STOCK motor forum
#2806

Thanks again Wallstreet.
Another question, Are you better off using a larger spur and smaller pinion or a smaller spur and larger pinion. I know the numbers would work out the same but I know there has to be some type of performance differences between the 2 ways.
Would you get quicker acceleration using a smaller pinion with a larger spur?
Another question, Are you better off using a larger spur and smaller pinion or a smaller spur and larger pinion. I know the numbers would work out the same but I know there has to be some type of performance differences between the 2 ways.
Would you get quicker acceleration using a smaller pinion with a larger spur?
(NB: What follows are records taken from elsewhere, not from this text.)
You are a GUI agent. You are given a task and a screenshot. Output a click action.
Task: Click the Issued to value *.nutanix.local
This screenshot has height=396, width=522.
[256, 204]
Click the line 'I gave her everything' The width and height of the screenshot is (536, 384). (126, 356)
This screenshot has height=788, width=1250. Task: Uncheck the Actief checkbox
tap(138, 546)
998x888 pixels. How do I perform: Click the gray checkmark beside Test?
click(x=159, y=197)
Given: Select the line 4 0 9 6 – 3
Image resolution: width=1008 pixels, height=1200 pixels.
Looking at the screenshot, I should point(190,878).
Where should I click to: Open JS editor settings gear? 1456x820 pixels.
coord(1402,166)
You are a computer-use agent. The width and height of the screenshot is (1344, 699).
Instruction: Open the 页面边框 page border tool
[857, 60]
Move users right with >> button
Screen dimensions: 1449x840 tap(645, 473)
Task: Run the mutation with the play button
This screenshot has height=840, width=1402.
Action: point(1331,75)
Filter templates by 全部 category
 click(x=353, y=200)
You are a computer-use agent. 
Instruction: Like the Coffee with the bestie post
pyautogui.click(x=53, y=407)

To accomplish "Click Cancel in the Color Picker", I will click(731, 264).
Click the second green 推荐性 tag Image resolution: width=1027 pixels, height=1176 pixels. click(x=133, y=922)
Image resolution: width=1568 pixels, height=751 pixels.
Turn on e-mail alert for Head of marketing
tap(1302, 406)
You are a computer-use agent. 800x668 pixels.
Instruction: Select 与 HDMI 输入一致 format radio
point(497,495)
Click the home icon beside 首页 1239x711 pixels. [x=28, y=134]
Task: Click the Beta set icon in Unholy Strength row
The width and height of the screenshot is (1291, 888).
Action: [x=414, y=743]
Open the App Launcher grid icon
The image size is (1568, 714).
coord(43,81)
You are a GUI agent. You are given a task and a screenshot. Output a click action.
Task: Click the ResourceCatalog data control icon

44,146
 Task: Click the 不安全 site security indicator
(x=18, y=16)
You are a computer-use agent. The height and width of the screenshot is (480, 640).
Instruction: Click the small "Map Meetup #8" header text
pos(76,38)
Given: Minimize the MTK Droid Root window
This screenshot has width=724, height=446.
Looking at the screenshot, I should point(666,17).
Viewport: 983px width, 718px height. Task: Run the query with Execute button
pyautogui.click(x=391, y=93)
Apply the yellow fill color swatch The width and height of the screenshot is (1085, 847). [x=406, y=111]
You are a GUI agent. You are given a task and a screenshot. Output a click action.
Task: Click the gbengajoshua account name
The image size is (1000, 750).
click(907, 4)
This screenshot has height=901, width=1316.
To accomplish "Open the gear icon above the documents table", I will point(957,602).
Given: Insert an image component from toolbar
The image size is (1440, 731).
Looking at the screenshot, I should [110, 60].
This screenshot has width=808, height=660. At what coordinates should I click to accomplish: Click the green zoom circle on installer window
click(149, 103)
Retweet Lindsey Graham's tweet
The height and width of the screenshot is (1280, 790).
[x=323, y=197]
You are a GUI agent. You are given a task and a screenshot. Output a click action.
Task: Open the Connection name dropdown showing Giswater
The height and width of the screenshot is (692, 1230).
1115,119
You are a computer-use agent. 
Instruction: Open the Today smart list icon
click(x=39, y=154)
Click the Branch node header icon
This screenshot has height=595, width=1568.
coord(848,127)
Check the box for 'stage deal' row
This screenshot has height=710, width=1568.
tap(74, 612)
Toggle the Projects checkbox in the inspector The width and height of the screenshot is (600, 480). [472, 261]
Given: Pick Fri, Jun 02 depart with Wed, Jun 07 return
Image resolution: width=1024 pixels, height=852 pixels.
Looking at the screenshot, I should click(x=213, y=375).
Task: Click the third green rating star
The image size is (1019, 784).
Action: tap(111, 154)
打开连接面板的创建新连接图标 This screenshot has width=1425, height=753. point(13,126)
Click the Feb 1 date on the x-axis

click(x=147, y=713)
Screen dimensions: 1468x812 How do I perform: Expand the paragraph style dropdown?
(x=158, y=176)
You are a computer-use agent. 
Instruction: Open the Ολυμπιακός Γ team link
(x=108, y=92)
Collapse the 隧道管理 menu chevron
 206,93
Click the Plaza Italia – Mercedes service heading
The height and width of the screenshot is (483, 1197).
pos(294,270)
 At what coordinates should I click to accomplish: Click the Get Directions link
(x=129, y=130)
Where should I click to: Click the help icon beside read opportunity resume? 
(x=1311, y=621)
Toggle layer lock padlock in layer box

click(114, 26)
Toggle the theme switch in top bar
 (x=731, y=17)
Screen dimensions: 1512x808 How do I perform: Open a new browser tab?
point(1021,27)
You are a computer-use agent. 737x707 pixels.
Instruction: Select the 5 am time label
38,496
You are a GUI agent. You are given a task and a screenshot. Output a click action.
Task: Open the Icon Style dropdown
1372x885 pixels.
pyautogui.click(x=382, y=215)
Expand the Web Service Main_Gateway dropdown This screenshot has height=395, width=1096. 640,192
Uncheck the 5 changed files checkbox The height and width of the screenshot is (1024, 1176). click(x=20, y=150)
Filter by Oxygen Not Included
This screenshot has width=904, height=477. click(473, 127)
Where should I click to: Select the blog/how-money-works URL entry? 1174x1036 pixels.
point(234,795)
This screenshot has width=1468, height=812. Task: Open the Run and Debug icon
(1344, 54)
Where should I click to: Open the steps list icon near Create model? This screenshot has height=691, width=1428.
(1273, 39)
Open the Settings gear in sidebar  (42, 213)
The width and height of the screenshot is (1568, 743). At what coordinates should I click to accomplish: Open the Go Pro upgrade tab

BTW, the numbers only work out the same if the spur/pinion both get larger and the roll-out is the same, the converse is true, the numbers only work out if both the spur and pinion get smaller and the roll-out is the same. Larger spur and pinion should have slower acceleration and only slightly slower top speed for the same roll-out. The slower acceleration is due to the increased rotating mass of the larger spur and pinion, and the slightly slower top speed will be due to the increased weight of the whole assembly bogging down the motor.
sorry, had to get technical...
#2807

A good example of the lighter and smaller spur gear spooling up quicker than a larger spur gear is like a flywheel on a full size car.
If it is made lighter it therefore has less rotational mass and will allow the engine to spool up/rev with less weight drag.
However, the differences on an r/c car for an optimal spur gear spool up would be very minimal I would imagine. It would be hard to replicate with two cars side by side as everything would need to be 110% identical to get a fair comparison.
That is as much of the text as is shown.